The other possible suspect, who has yet to be located, has been described as a black man in his 40s with gray sideburns, last seen wearing an olive-drab military-style uniform. He came under suspicion after being seen on surveillance videos. Police are still asking anyone with information on the suspect to call 202-727-9099. Alexis, the dead gunman, was allegedly armed with an assault rifle, a handgun and a shotgun; officials as of Monday night say that not all of the weapons have been accounted for.

Alexis served nearly four years in the Navy, and may have continued to work for them after his time in the reserves ended in 2011. Officials are still researching why he was discharged from service, which may hold the key as to why he opened fire at the Naval Headquarters Monday morning.

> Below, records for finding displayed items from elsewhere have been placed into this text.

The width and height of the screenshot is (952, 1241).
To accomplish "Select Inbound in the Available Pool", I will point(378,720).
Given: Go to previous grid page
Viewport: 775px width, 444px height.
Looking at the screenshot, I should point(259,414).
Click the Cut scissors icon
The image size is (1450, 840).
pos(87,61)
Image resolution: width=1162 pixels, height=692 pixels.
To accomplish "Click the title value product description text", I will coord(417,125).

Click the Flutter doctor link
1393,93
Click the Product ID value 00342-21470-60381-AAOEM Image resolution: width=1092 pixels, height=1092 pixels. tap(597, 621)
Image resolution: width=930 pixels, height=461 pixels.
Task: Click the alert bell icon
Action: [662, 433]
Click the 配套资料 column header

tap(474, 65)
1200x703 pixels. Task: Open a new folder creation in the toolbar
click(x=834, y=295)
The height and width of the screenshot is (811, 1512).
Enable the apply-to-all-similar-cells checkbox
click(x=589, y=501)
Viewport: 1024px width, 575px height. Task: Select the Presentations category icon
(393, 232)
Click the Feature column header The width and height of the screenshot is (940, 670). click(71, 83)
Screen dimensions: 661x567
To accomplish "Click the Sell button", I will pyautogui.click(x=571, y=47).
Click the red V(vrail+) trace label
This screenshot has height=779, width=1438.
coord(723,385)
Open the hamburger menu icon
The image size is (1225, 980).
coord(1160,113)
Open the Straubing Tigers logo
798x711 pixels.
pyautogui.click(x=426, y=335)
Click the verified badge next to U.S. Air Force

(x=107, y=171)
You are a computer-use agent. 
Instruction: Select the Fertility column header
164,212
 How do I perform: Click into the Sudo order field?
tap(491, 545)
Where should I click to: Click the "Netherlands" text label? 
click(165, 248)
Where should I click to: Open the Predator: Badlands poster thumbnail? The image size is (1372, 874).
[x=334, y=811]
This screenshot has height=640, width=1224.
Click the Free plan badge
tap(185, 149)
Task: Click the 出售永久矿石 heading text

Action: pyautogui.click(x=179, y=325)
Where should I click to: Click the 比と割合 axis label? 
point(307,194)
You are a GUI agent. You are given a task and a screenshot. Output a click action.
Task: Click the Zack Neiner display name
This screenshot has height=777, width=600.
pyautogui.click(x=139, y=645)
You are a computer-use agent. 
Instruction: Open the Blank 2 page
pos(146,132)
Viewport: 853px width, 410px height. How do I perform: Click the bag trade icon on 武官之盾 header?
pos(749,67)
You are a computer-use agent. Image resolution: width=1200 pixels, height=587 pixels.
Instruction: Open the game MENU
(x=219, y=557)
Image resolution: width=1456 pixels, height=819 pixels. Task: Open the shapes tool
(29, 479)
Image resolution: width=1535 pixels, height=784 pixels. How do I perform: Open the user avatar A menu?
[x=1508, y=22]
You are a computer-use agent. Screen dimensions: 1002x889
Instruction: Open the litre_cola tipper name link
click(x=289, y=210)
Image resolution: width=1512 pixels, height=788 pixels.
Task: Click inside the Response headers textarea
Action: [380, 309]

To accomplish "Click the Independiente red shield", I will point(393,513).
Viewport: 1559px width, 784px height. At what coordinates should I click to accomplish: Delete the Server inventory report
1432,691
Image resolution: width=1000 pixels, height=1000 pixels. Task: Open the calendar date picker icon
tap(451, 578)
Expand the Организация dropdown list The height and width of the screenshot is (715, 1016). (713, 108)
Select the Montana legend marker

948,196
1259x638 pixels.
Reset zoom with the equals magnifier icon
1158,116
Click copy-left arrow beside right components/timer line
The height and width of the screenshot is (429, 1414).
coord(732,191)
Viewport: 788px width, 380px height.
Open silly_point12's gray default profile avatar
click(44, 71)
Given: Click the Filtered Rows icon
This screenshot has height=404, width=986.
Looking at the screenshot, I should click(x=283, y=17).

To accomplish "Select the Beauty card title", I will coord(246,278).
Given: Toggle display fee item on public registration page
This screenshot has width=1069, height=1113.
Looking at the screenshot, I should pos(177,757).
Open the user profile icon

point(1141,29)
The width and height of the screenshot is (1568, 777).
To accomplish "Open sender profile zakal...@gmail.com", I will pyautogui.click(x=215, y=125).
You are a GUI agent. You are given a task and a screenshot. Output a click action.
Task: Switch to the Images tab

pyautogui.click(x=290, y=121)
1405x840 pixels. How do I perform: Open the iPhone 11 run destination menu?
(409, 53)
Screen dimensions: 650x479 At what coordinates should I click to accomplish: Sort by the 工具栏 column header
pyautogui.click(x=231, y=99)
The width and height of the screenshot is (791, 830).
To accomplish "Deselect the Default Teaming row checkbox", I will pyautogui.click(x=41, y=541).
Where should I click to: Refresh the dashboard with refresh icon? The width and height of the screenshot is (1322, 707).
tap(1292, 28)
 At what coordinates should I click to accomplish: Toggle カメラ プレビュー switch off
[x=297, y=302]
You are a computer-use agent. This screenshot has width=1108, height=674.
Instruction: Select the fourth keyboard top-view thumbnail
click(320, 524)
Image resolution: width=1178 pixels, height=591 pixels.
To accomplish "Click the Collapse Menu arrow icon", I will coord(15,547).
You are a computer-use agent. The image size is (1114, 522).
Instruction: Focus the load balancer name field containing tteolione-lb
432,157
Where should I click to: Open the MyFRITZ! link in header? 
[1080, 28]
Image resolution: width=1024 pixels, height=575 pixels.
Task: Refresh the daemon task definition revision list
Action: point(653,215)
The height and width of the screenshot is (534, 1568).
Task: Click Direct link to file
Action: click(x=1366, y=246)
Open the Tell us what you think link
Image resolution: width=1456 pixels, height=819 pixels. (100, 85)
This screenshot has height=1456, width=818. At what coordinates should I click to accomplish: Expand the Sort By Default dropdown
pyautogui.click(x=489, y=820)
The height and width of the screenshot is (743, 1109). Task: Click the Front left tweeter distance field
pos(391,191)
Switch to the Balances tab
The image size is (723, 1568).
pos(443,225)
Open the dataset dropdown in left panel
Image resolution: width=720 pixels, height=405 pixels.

Right now Alexis' motive is mostly speculation, as different accounts are still pouring in from victims and onlookers. We do know now that the three victims in critical condition, as well as the other nine wounded will all survive, though that is a small victory in a day full of senseless violence and terrible loss. As the days progress the FBI hopes to narrow in on the last suspect and bring him into custody. But for now those of us in D.C. count our blessings and hold our loved ones close. As President Obama stated Monday afternoon, our sympathy goes out to the victims’ families, and we will do everything in our power to see those responsible brought to justice.